The expected output is an exact restatement of all the records.
Top of Records supplied
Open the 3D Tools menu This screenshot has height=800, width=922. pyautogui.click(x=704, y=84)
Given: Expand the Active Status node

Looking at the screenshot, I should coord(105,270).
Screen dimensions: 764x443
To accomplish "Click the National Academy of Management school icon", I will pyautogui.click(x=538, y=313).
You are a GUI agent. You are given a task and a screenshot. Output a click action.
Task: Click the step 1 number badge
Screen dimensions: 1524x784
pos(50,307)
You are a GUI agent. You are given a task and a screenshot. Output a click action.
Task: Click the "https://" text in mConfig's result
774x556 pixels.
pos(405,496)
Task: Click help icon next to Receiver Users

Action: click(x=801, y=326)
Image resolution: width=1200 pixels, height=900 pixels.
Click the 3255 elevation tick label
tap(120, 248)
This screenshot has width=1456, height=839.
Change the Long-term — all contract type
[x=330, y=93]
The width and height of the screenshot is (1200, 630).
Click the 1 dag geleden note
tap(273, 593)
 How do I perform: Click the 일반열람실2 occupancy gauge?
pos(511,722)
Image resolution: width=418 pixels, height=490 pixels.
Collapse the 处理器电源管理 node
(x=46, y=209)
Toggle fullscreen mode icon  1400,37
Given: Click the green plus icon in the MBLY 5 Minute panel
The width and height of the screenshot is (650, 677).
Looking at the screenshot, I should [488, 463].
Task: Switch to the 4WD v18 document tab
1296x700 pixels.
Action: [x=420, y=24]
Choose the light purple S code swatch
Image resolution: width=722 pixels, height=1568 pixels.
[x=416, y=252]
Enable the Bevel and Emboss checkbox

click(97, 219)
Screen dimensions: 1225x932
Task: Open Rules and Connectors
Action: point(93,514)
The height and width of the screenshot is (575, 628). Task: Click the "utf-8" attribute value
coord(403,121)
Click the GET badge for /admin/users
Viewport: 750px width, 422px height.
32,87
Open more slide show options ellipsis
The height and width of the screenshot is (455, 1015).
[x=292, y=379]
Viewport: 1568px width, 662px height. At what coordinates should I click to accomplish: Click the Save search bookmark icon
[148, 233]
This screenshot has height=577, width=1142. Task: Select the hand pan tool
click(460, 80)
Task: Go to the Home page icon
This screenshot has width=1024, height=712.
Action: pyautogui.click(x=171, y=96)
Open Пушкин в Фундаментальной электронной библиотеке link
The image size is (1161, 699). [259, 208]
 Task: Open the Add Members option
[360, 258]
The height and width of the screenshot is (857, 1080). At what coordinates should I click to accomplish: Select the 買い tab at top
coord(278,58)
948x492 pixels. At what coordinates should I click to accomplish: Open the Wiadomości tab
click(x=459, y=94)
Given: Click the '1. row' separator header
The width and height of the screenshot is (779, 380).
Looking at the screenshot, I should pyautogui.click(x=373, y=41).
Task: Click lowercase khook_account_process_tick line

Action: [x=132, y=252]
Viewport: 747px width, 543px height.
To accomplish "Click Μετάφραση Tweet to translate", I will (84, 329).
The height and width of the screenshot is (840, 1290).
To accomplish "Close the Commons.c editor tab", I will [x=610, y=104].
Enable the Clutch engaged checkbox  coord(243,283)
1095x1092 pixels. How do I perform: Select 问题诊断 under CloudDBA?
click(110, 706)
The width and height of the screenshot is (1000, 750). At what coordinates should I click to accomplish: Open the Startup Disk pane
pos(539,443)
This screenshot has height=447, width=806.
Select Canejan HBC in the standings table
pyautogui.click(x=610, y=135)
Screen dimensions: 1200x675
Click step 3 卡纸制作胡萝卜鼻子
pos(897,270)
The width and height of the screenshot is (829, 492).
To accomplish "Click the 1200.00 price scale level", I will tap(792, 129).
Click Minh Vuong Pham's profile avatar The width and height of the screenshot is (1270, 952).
Bottom of Records supplied
▶ _Written response_:
Open the 3D Tools menu This screenshot has height=800, width=922. pyautogui.click(x=704, y=84)
Given: Expand the Active Status node

Looking at the screenshot, I should coord(105,270).
Screen dimensions: 764x443
To accomplish "Click the National Academy of Management school icon", I will pyautogui.click(x=538, y=313).
You are a GUI agent. You are given a task and a screenshot. Output a click action.
Task: Click the step 1 number badge
Screen dimensions: 1524x784
pos(50,307)
You are a GUI agent. You are given a task and a screenshot. Output a click action.
Task: Click the "https://" text in mConfig's result
774x556 pixels.
pos(405,496)
Task: Click help icon next to Receiver Users

Action: click(x=801, y=326)
Image resolution: width=1200 pixels, height=900 pixels.
Click the 3255 elevation tick label
tap(120, 248)
This screenshot has width=1456, height=839.
Change the Long-term — all contract type
[x=330, y=93]
The width and height of the screenshot is (1200, 630).
Click the 1 dag geleden note
tap(273, 593)
 How do I perform: Click the 일반열람실2 occupancy gauge?
pos(511,722)
Image resolution: width=418 pixels, height=490 pixels.
Collapse the 处理器电源管理 node
(x=46, y=209)
Toggle fullscreen mode icon  1400,37
Given: Click the green plus icon in the MBLY 5 Minute panel
The width and height of the screenshot is (650, 677).
Looking at the screenshot, I should [488, 463].
Task: Switch to the 4WD v18 document tab
1296x700 pixels.
Action: [x=420, y=24]
Choose the light purple S code swatch
Image resolution: width=722 pixels, height=1568 pixels.
[x=416, y=252]
Enable the Bevel and Emboss checkbox

click(97, 219)
Screen dimensions: 1225x932
Task: Open Rules and Connectors
Action: point(93,514)
The height and width of the screenshot is (575, 628). Task: Click the "utf-8" attribute value
coord(403,121)
Click the GET badge for /admin/users
Viewport: 750px width, 422px height.
32,87
Open more slide show options ellipsis
The height and width of the screenshot is (455, 1015).
[x=292, y=379]
Viewport: 1568px width, 662px height. At what coordinates should I click to accomplish: Click the Save search bookmark icon
[148, 233]
This screenshot has height=577, width=1142. Task: Select the hand pan tool
click(460, 80)
Task: Go to the Home page icon
This screenshot has width=1024, height=712.
Action: pyautogui.click(x=171, y=96)
Open Пушкин в Фундаментальной электронной библиотеке link
The image size is (1161, 699). [259, 208]
 Task: Open the Add Members option
[360, 258]
The height and width of the screenshot is (857, 1080). At what coordinates should I click to accomplish: Select the 買い tab at top
coord(278,58)
948x492 pixels. At what coordinates should I click to accomplish: Open the Wiadomości tab
click(x=459, y=94)
Given: Click the '1. row' separator header
The width and height of the screenshot is (779, 380).
Looking at the screenshot, I should pyautogui.click(x=373, y=41).
Task: Click lowercase khook_account_process_tick line

Action: [x=132, y=252]
Viewport: 747px width, 543px height.
To accomplish "Click Μετάφραση Tweet to translate", I will (84, 329).
The height and width of the screenshot is (840, 1290).
To accomplish "Close the Commons.c editor tab", I will [x=610, y=104].
Enable the Clutch engaged checkbox  coord(243,283)
1095x1092 pixels. How do I perform: Select 问题诊断 under CloudDBA?
click(110, 706)
The width and height of the screenshot is (1000, 750). At what coordinates should I click to accomplish: Open the Startup Disk pane
pos(539,443)
This screenshot has height=447, width=806.
Select Canejan HBC in the standings table
pyautogui.click(x=610, y=135)
Screen dimensions: 1200x675
Click step 3 卡纸制作胡萝卜鼻子
pos(897,270)
The width and height of the screenshot is (829, 492).
To accomplish "Click the 1200.00 price scale level", I will tap(792, 129).
Click Minh Vuong Pham's profile avatar The width and height of the screenshot is (1270, 952).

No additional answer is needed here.